In summary, amphetamine triggers DAT phosphorylation through 4 distinct protein kinases and affects the expression of EAAT3 in DA neurons. Methamphetamine triggers transporter phosphorylation through at least 3 or possibly the same 4 protein kinases as amphetamine, affects the expression of EAAT1 and EAAT2 in glia (and
possibly affects EAAT3 expression in human DA neurons, based upon animal models), and acts as an agonist at sigma receptors in DA neurons.
All of the mechanisms that I mentioned above mediate the CNS stimulant effects of amphetamine or methamphetamine at the cellular level in DA and/or glutamate neurons and glial cells (e.g., astrocytes). I'm not going to comment on the signaling mechanisms of either compound in norepinephrine neurons since these mechanisms haven't been fully elucidated; however, some of the signaling mechanisms are common to both DA and NE neurons. I will point out that TAAR1-mediated transporter phosphorylation appears to induce slightly different effects on transporter function in DA and NE neurons though.
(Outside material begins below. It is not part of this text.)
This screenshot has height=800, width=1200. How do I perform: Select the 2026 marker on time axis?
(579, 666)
2. As noted above, methamphetamine appears to act on certain mechanisms which amphetamine does not (methamphetamine only: EAAT1, EAAT2, sigma receptors), and vice versa (amphetamine only: EAAT3). All of methamphetamine's unique targets (EAAT1, EAAT2, sigma receptors) are implicated in the development of meth-induced neurotoxicity or neurodegeneration. [See the WP methamphetamine article's
pharmacodynamics and
neurotoxicity sections for sources] A very recent review on EAAT3 indicated that amphetamine's effects on EAAT3 expression in DA neurons may play a role in the development of amphetamine addiction via influencing learning and memory through increased glutamate receptor signaling, but it did not mention anything about neurotoxicity. [
ref3 (paywalled review)] This is probably because, unlike EAAT2 which is responsible for the majority of glutamate reuptake in the brain, EAAT3 plays only a minor role in overall glutamate reuptake.
The extent to which each compound induces brain hyperthermia also has a strong influence on the neurotoxic effects of each compound. [
ref]
There may be other mechanisms which mediate amphetamine and/or methamphetamine-induced neurotoxicity which have yet to be identified. What I've covered here is limited to what is currently known and that I've found following extensive literature searches for each compound.
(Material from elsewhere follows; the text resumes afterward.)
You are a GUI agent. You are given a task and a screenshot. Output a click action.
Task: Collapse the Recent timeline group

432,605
3. I don't think blood plasma concentrations of either compound correlate well with the induction of neurotoxicity in humans. I'm going to emphasize here that any research on animals will not even remotely reflect upon humans in this regard, because the doses required to trigger amph- and meth-induced neurotoxicity starkly differs across species. This might be partly explained by the fact that each compound has a starkly different affinity for TAAR1 across species. This variance in neurotoxicity across species could also be due to these compounds binding with different affinities to other known (e.g., sigma receptors) or unidentified intracellular targets in different species.
Is it true that Desoxyn gives clearer thoughts and more "control" and at the same time less side effects or is that just placebo?
To my knowledge, this effect hasn't been shown in any human RCTs, so there's no reason to believe that this is true.